INTERVENTION and reporting should be part of gender-based violence (GBV) laws so that by law, people will have the power to intervene and report any form of violence against women and girls.
A person who is committing violence will have in mind that the law gives powers to the public to intervene, apprehend and take them to the nearest police station.
Every time you want to help stop a family feud or fight between husband and wife or two people, those involved will simply tell you that it’s none of your business.
Sometimes husband and wife arguments are classified as family matters so bystanders, neighbours and public have no right to interfere.
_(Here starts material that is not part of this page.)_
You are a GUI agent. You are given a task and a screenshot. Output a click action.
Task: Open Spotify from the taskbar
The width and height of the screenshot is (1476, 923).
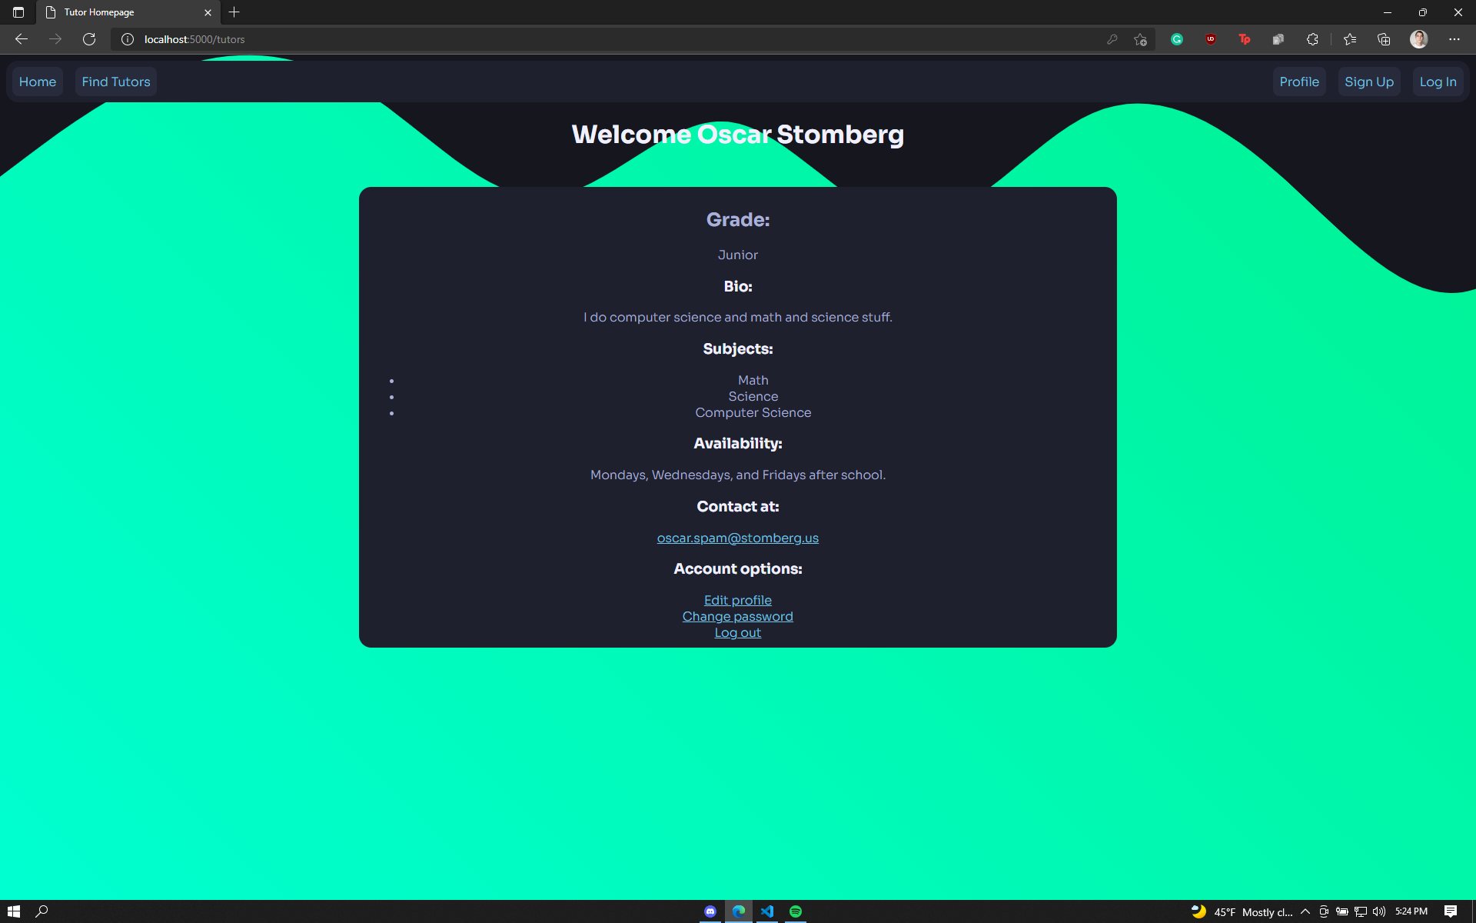(x=796, y=911)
People become spectators and watch conflicts as a show and no one cares to intervene and report it to the authorities.
Because we are not compelled by law to do so, violence escalates to some point where some women lose their lives and violence continues in our society.
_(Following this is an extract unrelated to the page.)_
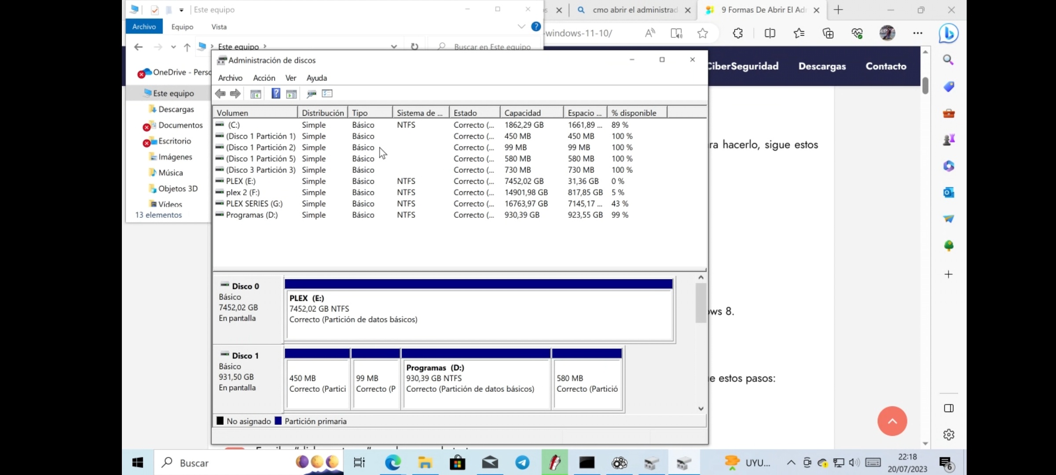Click the Back arrow in Disk Management toolbar

(220, 94)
See Jenelyn’s fate as an example.
No one seems to take this seriously in a form of intervention and reporting after all these years, months and six days of agony.
No one cared.
Authorities can ask you on where you were during that time when Jenelyn Kennedy (for example) went through such ordeal.
Witnesses can be charged for negligence if found guilty by breaking the law of intervention and reporting.
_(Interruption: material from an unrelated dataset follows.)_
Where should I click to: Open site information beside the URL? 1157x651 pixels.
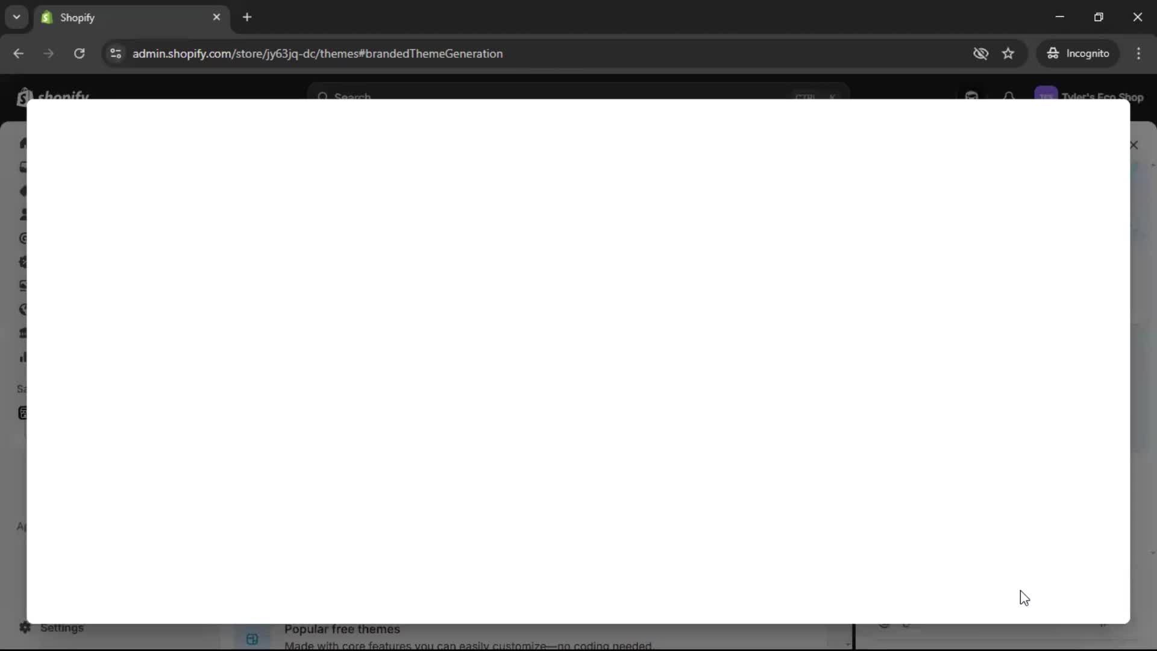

My point might sound insane but how and where can we find solution to minimise or stop violence against women?
Laws are there, public are not cooperating by reporting domestic violence cases. It’s a two way thing.
Make intervention and reporting become law so that neighbours, bystanders and public will know that they must comply with the law to intervene, get hold of abusers and bring them to the nearest police station for abusing someone at home or in public place.